VIA PadLock—Wicked Fast Encryption

According to VIA, the maximum throughput on 1.2GHz processors exceeds 15Gb/s, which is almost 1.9GB/s. The benchmarks I have run confirm that such a speed could be achieved in real-world applications and not only in VIA marketing papers, which definitely was a nice surprise.

The actual encryption speed depends on two factors, cipher mode and data alignment. ECB is the fastest, while the most widely used CBC mode runs at about half of the ECB speed. PadLock requires the data to be aligned at 16-byte boundaries, so unaligned data must be moved to proper addresses first, which takes some time. In some cases, the Esther CPU can realign the data automatically, but this still causes some slowdown.

Table 1 shows some numbers from my testing. The OpenSSL benchmark for VIA Nehemiah 1.2GHz produced the following results in kB/s.

The bigger the blocks are, the better the results are, because the overhead of the OpenSSL library itself is eliminated. Encryption of 8kB blocks in ECB mode can run at about 1.7GB/s; in CBC mode, we get about 800MB/s. In comparison to software encryption, PadLock in ECB mode is 120 times faster on the same processor, and CBC mode is 60 times faster.

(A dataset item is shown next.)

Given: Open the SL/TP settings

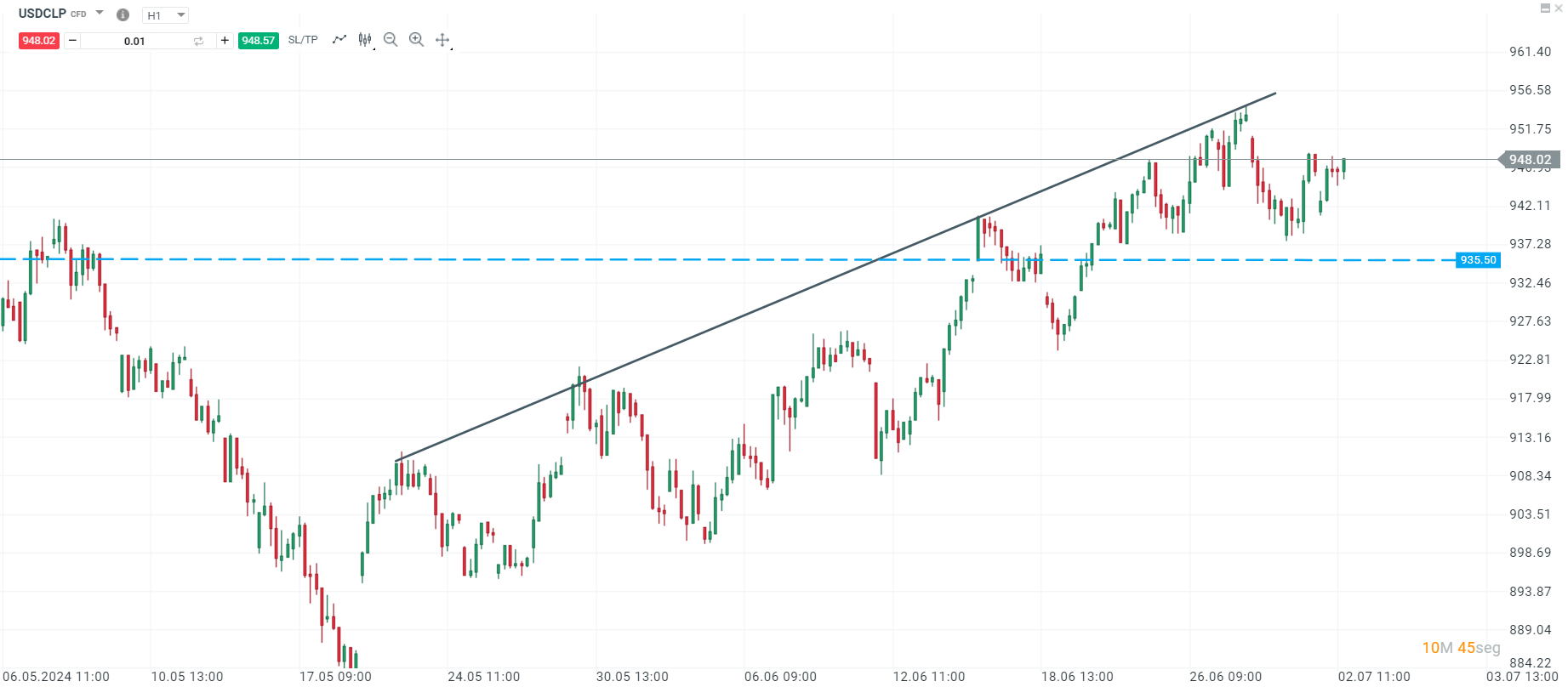Looking at the screenshot, I should click(x=303, y=40).
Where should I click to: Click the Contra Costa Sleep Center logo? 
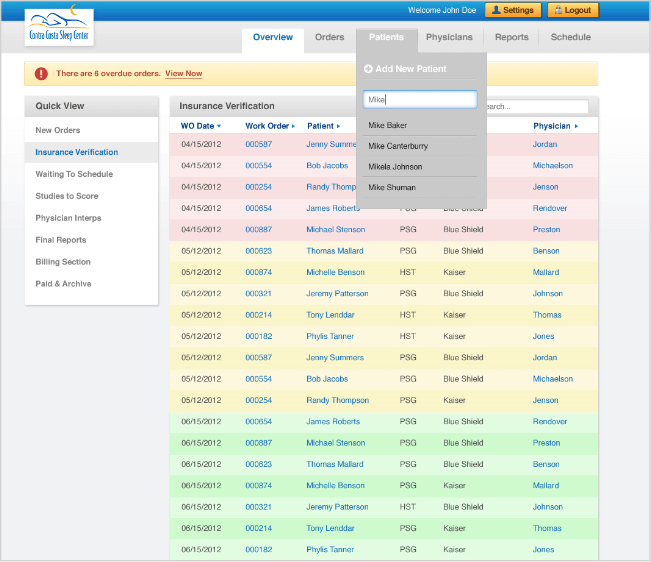pyautogui.click(x=60, y=28)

Thanks to this speedup, the IPsec on 100Mbps network runs at almost full speed somewhere around 11MB/s. Similar speedups can be seen on encrypted filesystems. The Bonnie benchmark running on a Seagate Barracuda in UDMA100 mode produced plain-text throughput at a rate of 61,543kB/s; with PadLock, it was 49,961kB/s, and a pure software encryption ran at only 10,005kB/s. In other words, PadLock was only about 20% slower, while the pure software was almost 85% slower than the non-encrypted run. See Resources for a link to my benchmark page with more details and more numbers.

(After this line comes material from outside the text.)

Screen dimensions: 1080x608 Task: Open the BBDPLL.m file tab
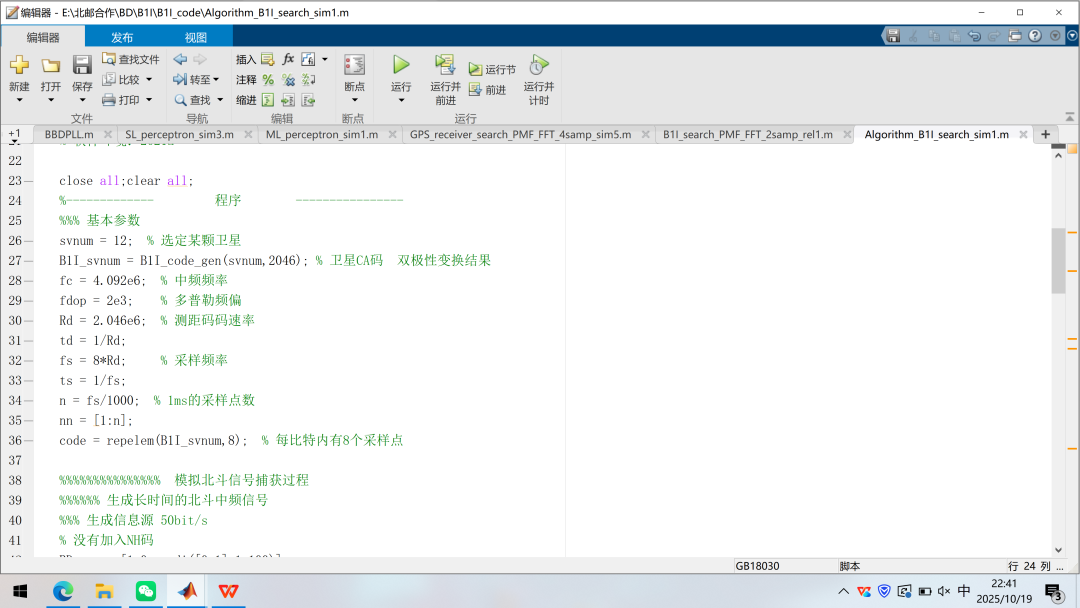(x=69, y=134)
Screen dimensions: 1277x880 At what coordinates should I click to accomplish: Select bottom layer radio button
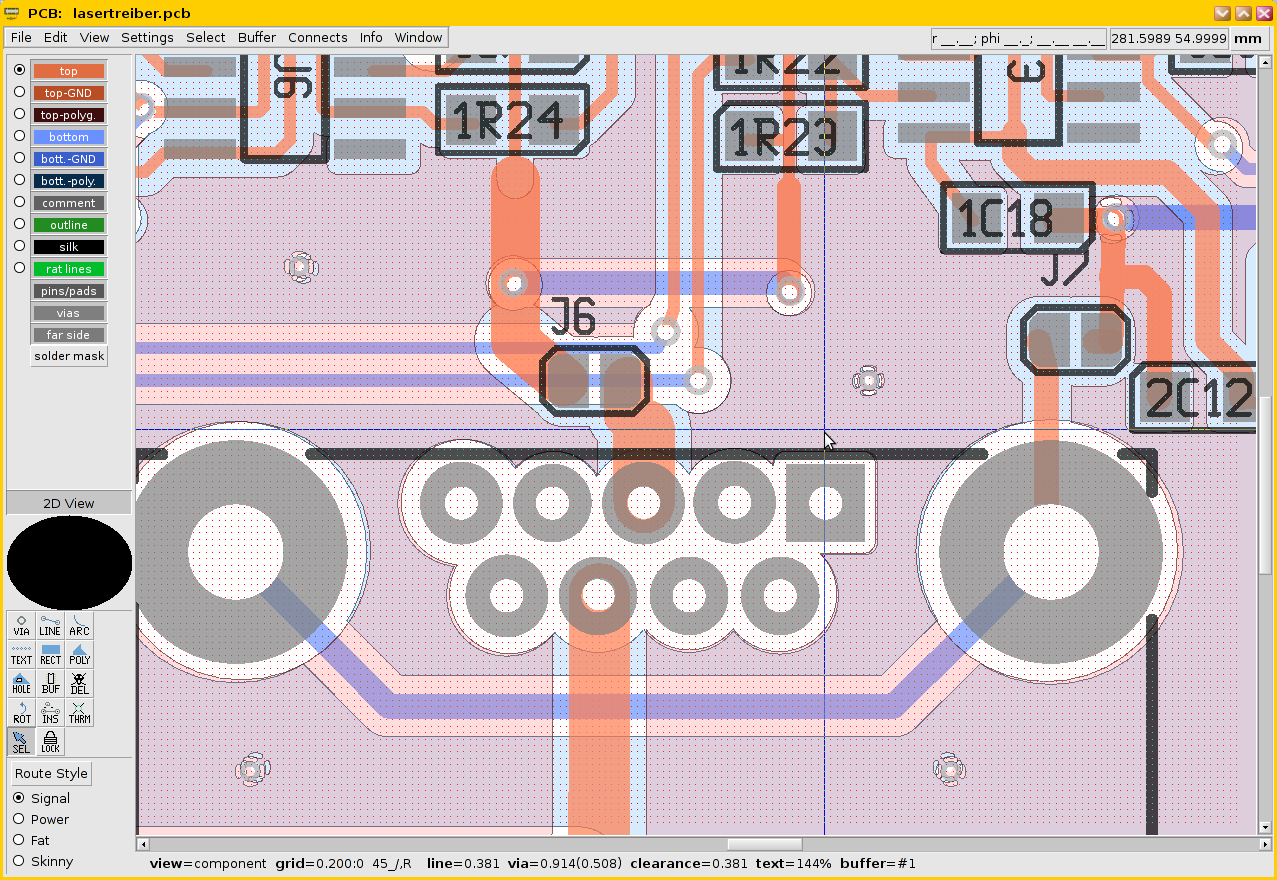pos(19,136)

So far I have developed Linux support for the following packages only for the AES algorithm provided by the xcrypt instruction, because I haven't used the Esther CPU yet. As soon as I get the new processor, I will add support for the other algorithms where appropriate.

When the kernel needs the AES algorithm, it loads by default the aes.ko module, which provides its software implementation. To use PadLock for AES, you must load the padlock.ko module instead. You can do this either by hand with modprobe or by adding a single line to /etc/modprobe.conf:

alias aes padlock

Now, every time the kernel requires AES, it automatically loads padlock.ko too.

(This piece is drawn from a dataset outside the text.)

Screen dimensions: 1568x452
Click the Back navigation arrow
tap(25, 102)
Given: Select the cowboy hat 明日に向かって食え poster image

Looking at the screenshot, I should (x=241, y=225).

Patches are available for kernel version 2.6.5 and above; see the PadLock in Linux home page in Resources. Also, the basic driver will be available in the vanilla 2.6.11 kernel without any patching.

Those amongst us who are brave enough to use recent CVS versions of OpenSSL already have PadLock support. Users of OpenSSL 0.9.7 have to patch and rebuild the library, or they can use a Linux distribution that has the patch already included in its packages, such as SuSE Linux 9.2.

To see if your OpenSSL build has PadLock support, run this simple command:

$ openssl engine padlock
(padlock) VIA PadLock (RNG, ACE)

If instead of (RNG, ACE) you see (no-RNG, no-ACE), it means that your OpenSSL installation is PadLock-ready, but your processor is not. You also could see an ugly error message saying that there is no such engine. In that case, you should upgrade or patch your OpenSSL library.

For programs that use OpenSSL for their cryptography needs to enjoy PadLock support, they must use the so-called EVP_interface and initialize hardware accelerator support somewhere at the beginning of their runs:

#include <openssl/engine.h>
int main ()
{
    [...]
    ENGINE_load_builtin_engines();
    ENGINE_register_all_complete();
    [...]
}

See the evp(3) man page from the OpenSSL documentation for details.

In SUSE Linux 9.2, for example, OpenSSH has a similar patch to let you experience much faster scp transfers over the network.